Note that gateway.splx should be placed under the main directory configured in raqsoftConfig.xml, see the tutorial for details.

Gateway script

The given parameter of the gateway script gateway.splx must include sql and args. The code is:

A B C
1 =today=date(2023,11,24) =sql.sqlparse@w().split(" ")
2 =B1.select@1(like(~,"ORDERDATE=date('????-??-??')"))
3 =date(mid(right(A2,14),3,10)) =today-A3
4 if B3<=3 =connect() =replace(sql,"from orders","from orders"/string(A3,"yyyyMMdd")/".btx")
5 =B4.cursor@x(C4) return B5
6 else =connect("orcl") =sql.sqltranslate(“ORACLE”)
7 =B6.cursor@x(C6) return B7

A1: here we assume today’s date is 2023,11,24, which needs to be modified to =today=now() in practice;

B1: use SQL parsing function to obtain the where clause in arg_sql;

A2, A3: obtain the date to be queried; B3: calculate the number of days between the current date and the date to be queried;

A4: determine the date difference and implement route calculation;

If the difference is within three days, execute B4 to C5, query and retrieve data from the local btx, and return the result.

If the difference is more than three days, execute B6 to C7, query and retrieve data from the backend database, and return the result. The SQL translation function used in C6 is to translate standard SQL statements in sql to Oracle SQL statements.

Practice effect

Coding in SPL to implement the above route calculation is very simple and debugging is very convenient. It only took one week from the start of programming to the end of testing. Moreover, SPL itself is very light, and the installation and configuration of SPL are simple and easy to learn. We spent only one day in installing SPL and putting the system online.

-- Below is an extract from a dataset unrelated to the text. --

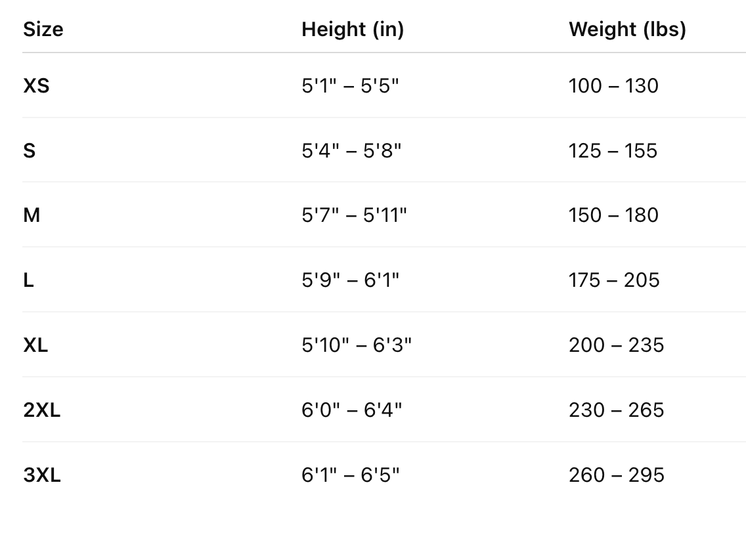
Task: Click the 5'1" – 5'5" height cell
Action: (x=350, y=86)
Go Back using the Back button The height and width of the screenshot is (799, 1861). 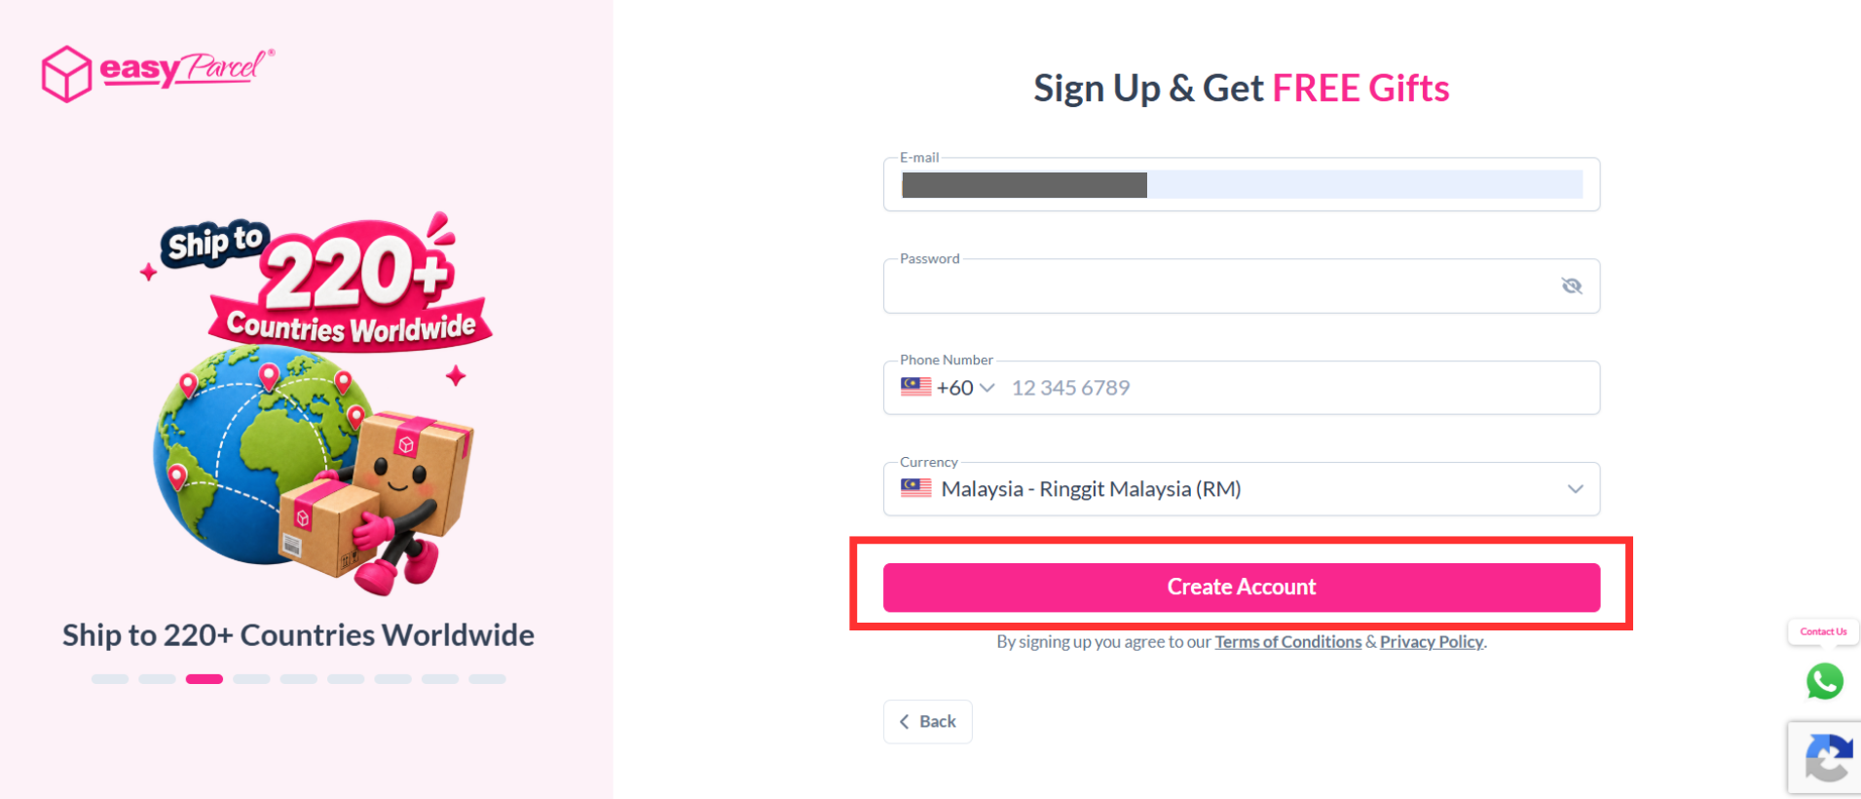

After the system goes online, the hot data is stored locally in the front-end application, and 90% of query requests are no longer limited by the 5 connections provided by the backend database, allowing for accessing by hundreds of users without any pressure and, and only 10% of requests are transferred to the backend, reducing the pressure on the backend database.

Postscript

In actual business scenarios, the route calculation rules are complex and diverse. For example:

The local database stores the hot data and the backend database stores the cold data;

There are two databases on the backend, one stores historical data and the other stores current data;

The BI, report or query application on the frontend needs to connect to different databases of multiple applications, and it may also involve mixed calculation across multiple databases;

The route calculation rules also change frequently, for example:

Users may think that the scheme of storing only the data of the last three days in local application is not the best scheme, and hope to modify the scheme as permanently storing the data of the last one day in memory, storing the data of the last 2 to 4 days in local disk, storing the data of the last month on a separate SPL server, and still storing other data in the backend database.

In these cases, using SPL to implement route calculation can quickly meet the needs of various complex rules, as well as the needs of frequent changes in rules.

In particular, SPL scripts support hot swap and the script will take effect immediately after modification and deployment without having to shut down and restart server.